The Avoider Capacity Ratio reveals the core dynamic: hyperscalers and their legal advisors structure deals to satisfy FERC requirements while capturing priority access. FERC will entrench front-of-the-meter survivability as the permissible template and focus enforcement on ex post mitigation rather than preventive allocation rules. Doctrinal fragmentation across proceedings creates ambiguity that sophisticated actors exploit.
IX. Actor Analysis: State-Level Surface
State regulators exercise jurisdiction over retail rates, siting, and cost allocation—the domains where hyperscaler capacity preemption eventually surfaces as ratepayer impact. Unlike federal regulators, state bodies operate closer to constituent pressure but farther from wholesale market mechanics. The CDT simulation applies ICP Vision and Coherence Governance and Regulation Vision to assess adaptation velocity and policy coherence under stress. State regulators possess corrective power but activate late in the allocation cycle, after contracts have closed and capacity has been assigned.

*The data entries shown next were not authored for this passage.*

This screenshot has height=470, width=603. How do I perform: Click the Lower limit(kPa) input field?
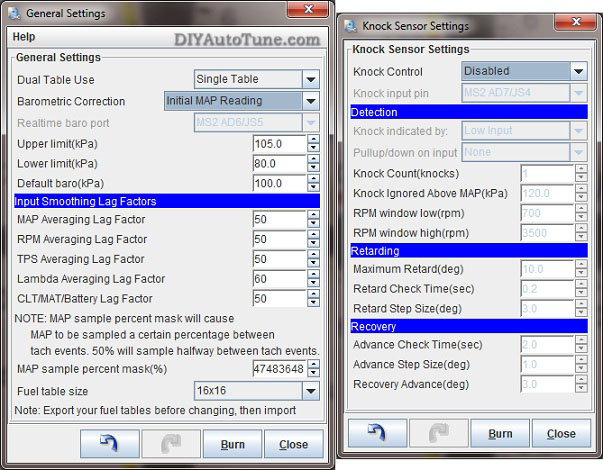pyautogui.click(x=279, y=163)
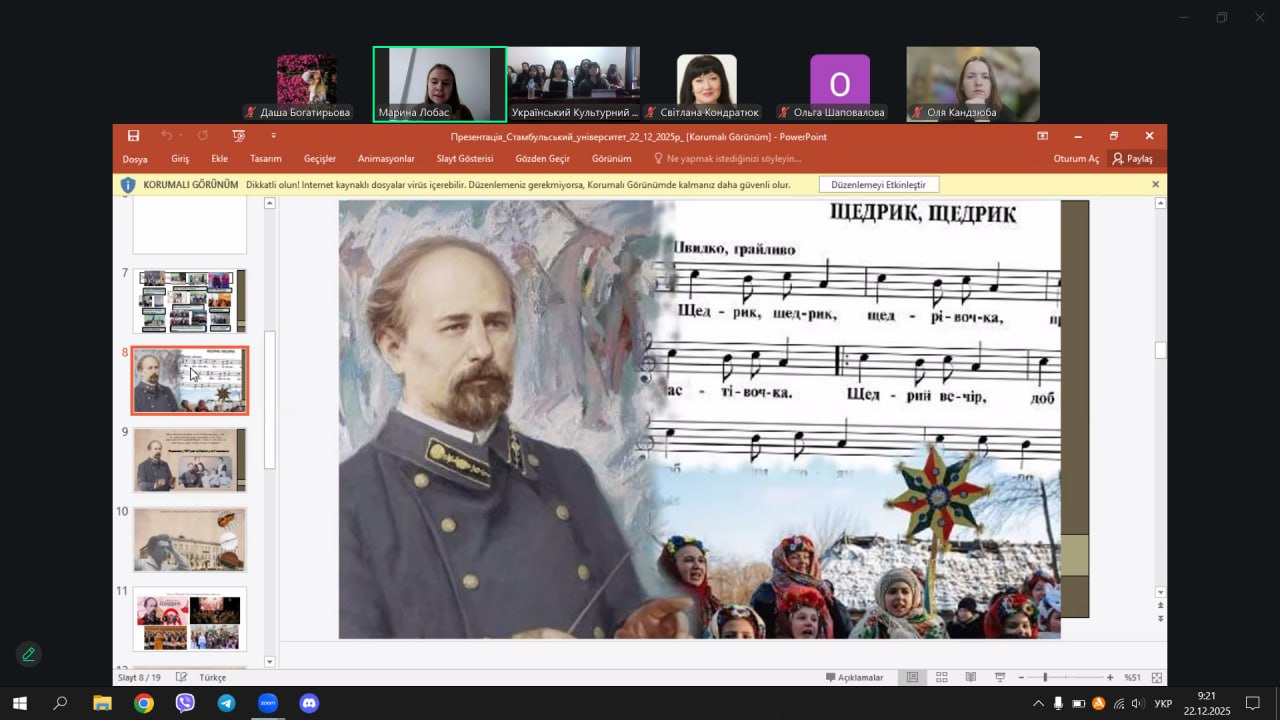Expand Customize Quick Access Toolbar dropdown
Image resolution: width=1280 pixels, height=720 pixels.
coord(273,136)
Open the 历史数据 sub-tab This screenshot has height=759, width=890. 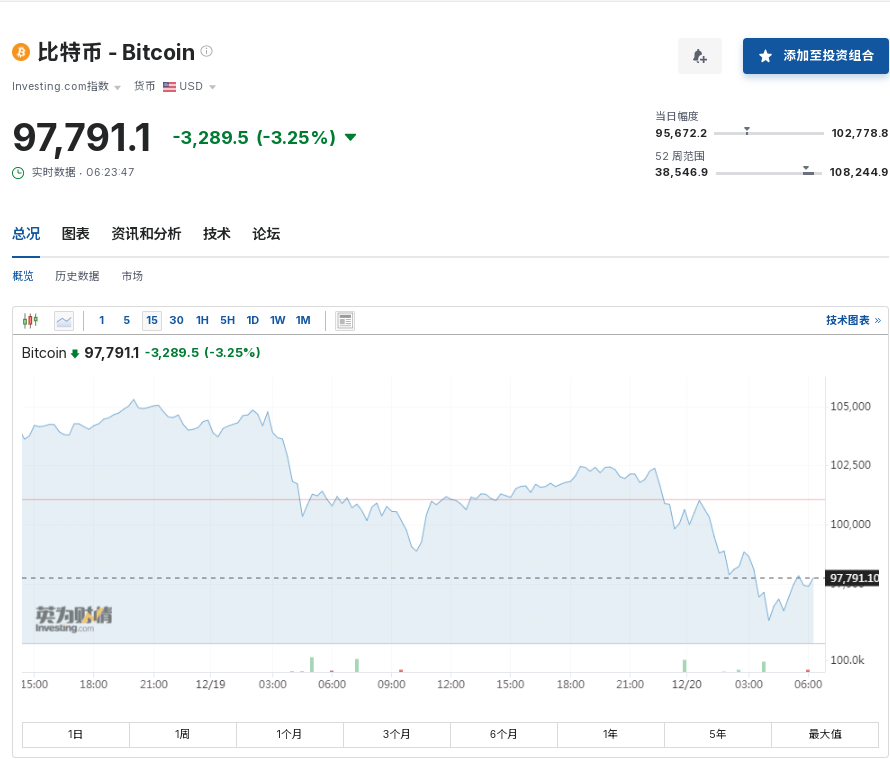(77, 276)
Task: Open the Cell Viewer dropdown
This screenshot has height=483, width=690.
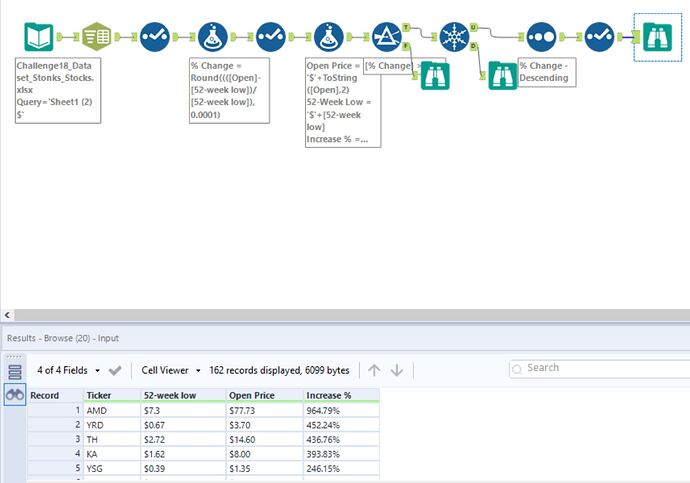Action: point(172,370)
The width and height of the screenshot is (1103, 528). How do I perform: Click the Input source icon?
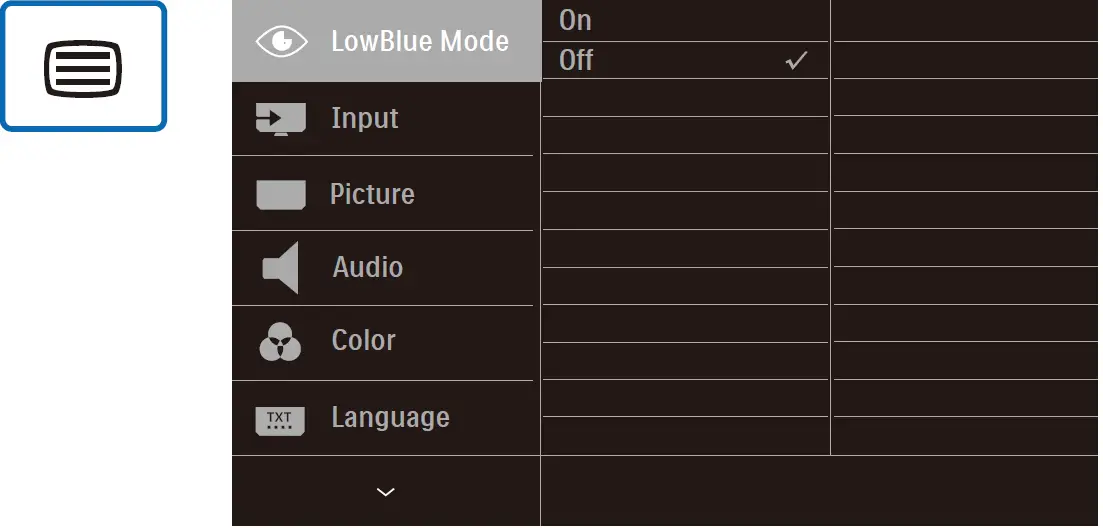coord(280,118)
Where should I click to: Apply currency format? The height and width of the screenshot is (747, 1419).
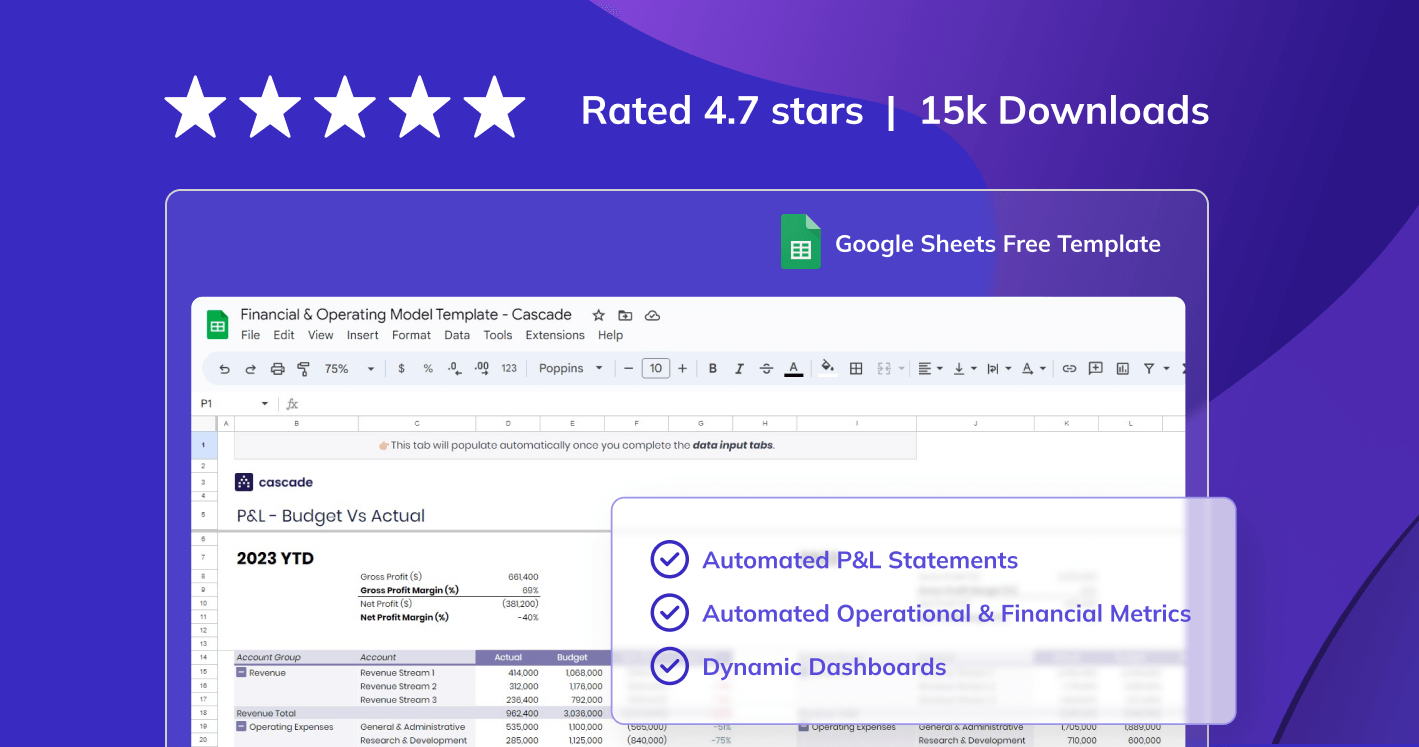pyautogui.click(x=400, y=368)
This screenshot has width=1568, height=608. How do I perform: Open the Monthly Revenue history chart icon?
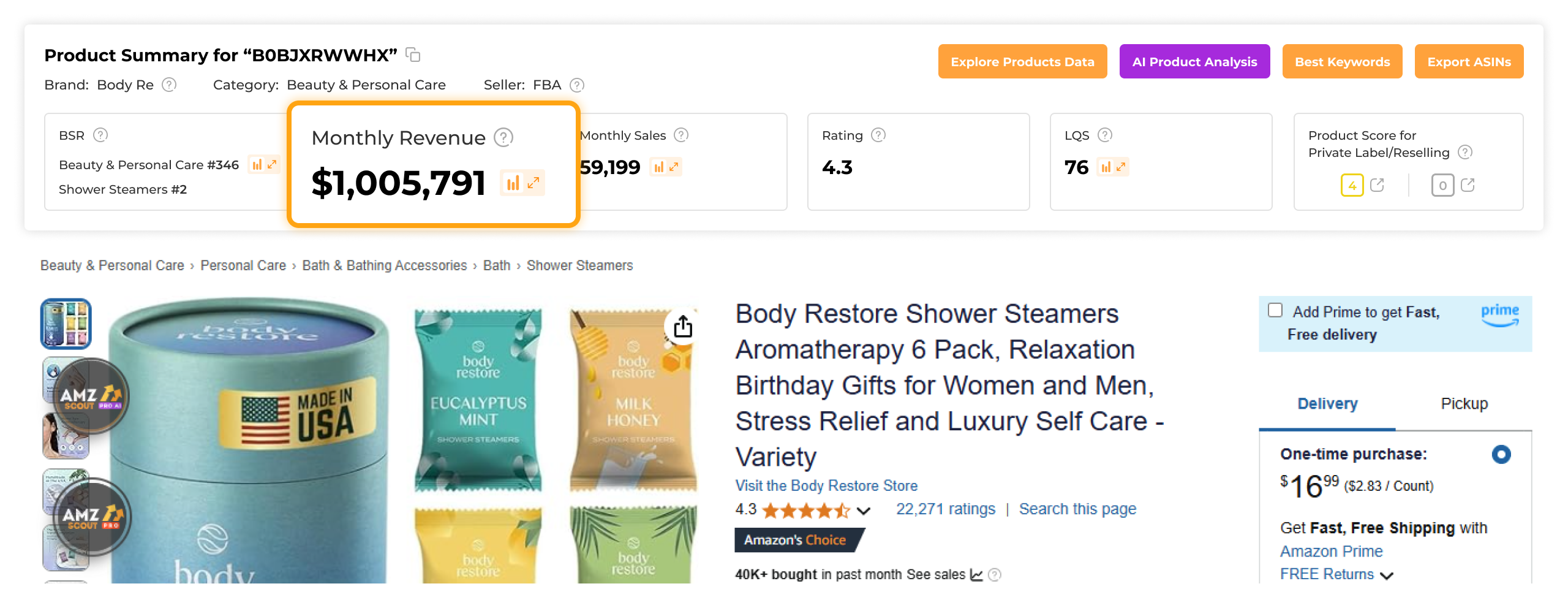pos(513,183)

State Public Utility Commissions
State Public Utility Commissions (PUCs) in Pennsylvania, Virginia, Ohio, and Illinois exercise jurisdiction over retail rates, siting, and certain cost-allocation determinations. PUCs possess corrective power but activate late in the allocation cycle. Rate cases provide the primary venue where hyperscaler-driven costs surface in regulatory record, but proceedings unfold over months or years while contracts close in weeks.
The Institutional Update Velocity spread tells the structural story: Microsoft operates at 0.92; PJM adapts at 0.41; state PUCs respond at 0.33. Contracts close in the 0.92 tempo; correction arrives in the 0.33 tempo; allocation happens in the gap. State PUCs will impose special tariffs, moratoria, or AI-specific siting rules by 2026–2027, but these measures arrive after major capacity allocations crystallize.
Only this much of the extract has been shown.